# EXTRACTED MATERIAL
-- BEGIN --

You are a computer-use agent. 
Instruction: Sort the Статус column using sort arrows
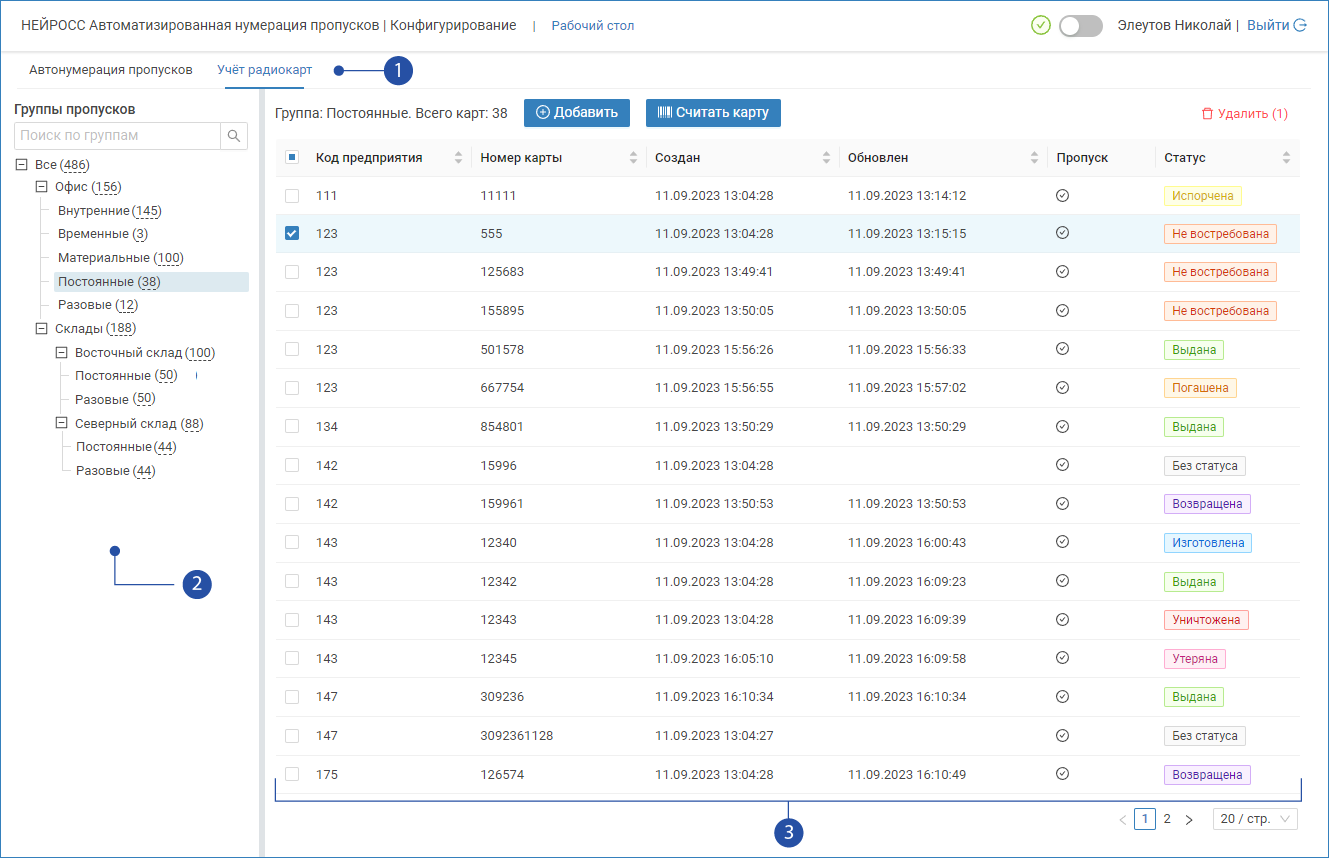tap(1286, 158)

-- END --
-- BEGIN --

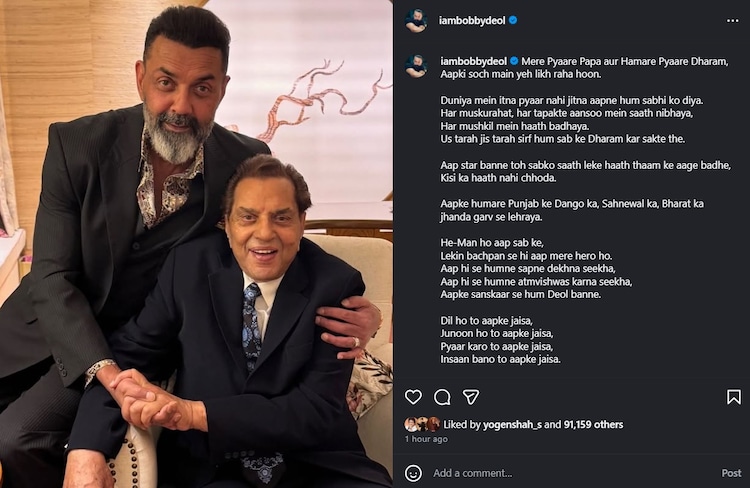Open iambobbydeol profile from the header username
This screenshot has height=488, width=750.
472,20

-- END --

# EXERCISE REQUIREMENTS
Switch "computer-use agent" to "desktop assistant" in the lines starting at "You are a computer-use agent." and ending at "tap(1286, 158)", and leave the pictures out of the answer.

# SOLUTION TO THIS TASK
You are a desktop assistant. 
Instruction: Sort the Статус column using sort arrows
tap(1286, 158)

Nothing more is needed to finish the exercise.